**BRIEF:**
Repeat, exactly and alone, every line from the line that contains "#반도체 (10, 753)" to the end of the entries.
* * *
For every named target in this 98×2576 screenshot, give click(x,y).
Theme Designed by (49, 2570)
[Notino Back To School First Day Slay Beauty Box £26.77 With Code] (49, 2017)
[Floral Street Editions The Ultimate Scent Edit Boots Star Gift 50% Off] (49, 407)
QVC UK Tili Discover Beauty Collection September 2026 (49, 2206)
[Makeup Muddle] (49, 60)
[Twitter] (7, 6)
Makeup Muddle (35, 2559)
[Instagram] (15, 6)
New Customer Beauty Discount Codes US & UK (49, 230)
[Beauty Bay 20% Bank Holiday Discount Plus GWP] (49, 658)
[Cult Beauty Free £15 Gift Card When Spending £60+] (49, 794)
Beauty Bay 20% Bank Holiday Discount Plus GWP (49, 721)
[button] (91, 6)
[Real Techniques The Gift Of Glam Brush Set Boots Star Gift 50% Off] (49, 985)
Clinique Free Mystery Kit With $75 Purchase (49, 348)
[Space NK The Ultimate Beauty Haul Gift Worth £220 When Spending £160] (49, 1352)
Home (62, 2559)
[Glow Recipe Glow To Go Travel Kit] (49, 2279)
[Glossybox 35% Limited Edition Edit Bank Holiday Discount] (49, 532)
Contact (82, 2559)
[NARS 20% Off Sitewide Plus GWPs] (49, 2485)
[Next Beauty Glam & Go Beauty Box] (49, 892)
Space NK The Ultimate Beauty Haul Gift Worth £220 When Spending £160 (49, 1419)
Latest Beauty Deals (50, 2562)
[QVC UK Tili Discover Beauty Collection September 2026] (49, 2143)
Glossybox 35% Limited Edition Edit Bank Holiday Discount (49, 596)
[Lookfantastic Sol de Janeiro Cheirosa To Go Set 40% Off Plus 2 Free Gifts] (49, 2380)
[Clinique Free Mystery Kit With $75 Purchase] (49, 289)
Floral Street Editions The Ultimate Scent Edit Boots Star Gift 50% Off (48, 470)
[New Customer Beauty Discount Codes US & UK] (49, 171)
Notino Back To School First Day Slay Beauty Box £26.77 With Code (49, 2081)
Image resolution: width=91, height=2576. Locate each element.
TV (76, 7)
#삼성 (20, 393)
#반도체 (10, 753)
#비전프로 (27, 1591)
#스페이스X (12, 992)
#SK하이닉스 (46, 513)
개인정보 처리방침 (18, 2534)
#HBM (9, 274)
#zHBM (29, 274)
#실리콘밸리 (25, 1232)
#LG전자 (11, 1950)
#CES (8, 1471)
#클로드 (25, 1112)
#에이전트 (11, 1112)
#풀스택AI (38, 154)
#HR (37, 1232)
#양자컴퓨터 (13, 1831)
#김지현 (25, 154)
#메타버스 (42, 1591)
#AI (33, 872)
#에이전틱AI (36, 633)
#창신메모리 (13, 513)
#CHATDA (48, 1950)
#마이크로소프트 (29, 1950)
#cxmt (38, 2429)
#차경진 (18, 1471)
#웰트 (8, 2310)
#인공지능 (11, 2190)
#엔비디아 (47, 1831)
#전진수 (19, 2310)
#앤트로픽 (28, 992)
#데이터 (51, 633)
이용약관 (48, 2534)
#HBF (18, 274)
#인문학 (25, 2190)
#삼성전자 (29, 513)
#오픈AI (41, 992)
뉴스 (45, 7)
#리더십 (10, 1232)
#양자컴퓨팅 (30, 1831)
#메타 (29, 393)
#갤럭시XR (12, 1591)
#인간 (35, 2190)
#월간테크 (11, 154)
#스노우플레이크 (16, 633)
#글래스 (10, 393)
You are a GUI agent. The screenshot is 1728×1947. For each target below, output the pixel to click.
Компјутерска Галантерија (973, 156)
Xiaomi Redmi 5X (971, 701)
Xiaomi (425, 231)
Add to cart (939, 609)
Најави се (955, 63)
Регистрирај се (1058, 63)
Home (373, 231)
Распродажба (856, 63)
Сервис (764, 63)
* * *
**SOLUTION BELOW:**
#반도체 (10, 753)
#비전프로 (27, 1591)
#스페이스X (12, 992)
#SK하이닉스 (46, 513)
개인정보 처리방침 (18, 2534)
#HBM (9, 274)
#zHBM (29, 274)
#실리콘밸리 (25, 1232)
#LG전자 (11, 1950)
#CES (8, 1471)
#클로드 (25, 1112)
#에이전트 (11, 1112)
#풀스택AI (38, 154)
#HR (37, 1232)
#양자컴퓨터 (13, 1831)
#김지현 (25, 154)
#메타버스 (42, 1591)
#AI (33, 872)
#에이전틱AI (36, 633)
#창신메모리 (13, 513)
#CHATDA (48, 1950)
#마이크로소프트 (29, 1950)
#cxmt (38, 2429)
#차경진 (18, 1471)
#웰트 (8, 2310)
#인공지능 (11, 2190)
#엔비디아 (47, 1831)
#전진수 (19, 2310)
#앤트로픽 (28, 992)
#데이터 (51, 633)
이용약관 (48, 2534)
#HBF (18, 274)
#인문학 (25, 2190)
#삼성전자 (29, 513)
#오픈AI (41, 992)
뉴스 (45, 7)
#리더십 (10, 1232)
#양자컴퓨팅 (30, 1831)
#메타 (29, 393)
#갤럭시XR (12, 1591)
#인간 (35, 2190)
#월간테크 (11, 154)
#스노우플레이크 (16, 633)
#글래스 (10, 393)
You are a GUI agent. The screenshot is 1728×1947. For each target below, output the pixel to click.
Компјутерска Галантерија (973, 156)
Xiaomi Redmi 5X (971, 701)
Xiaomi (425, 231)
Add to cart (939, 609)
Најави се (955, 63)
Регистрирај се (1058, 63)
Home (373, 231)
Распродажба (856, 63)
Сервис (764, 63)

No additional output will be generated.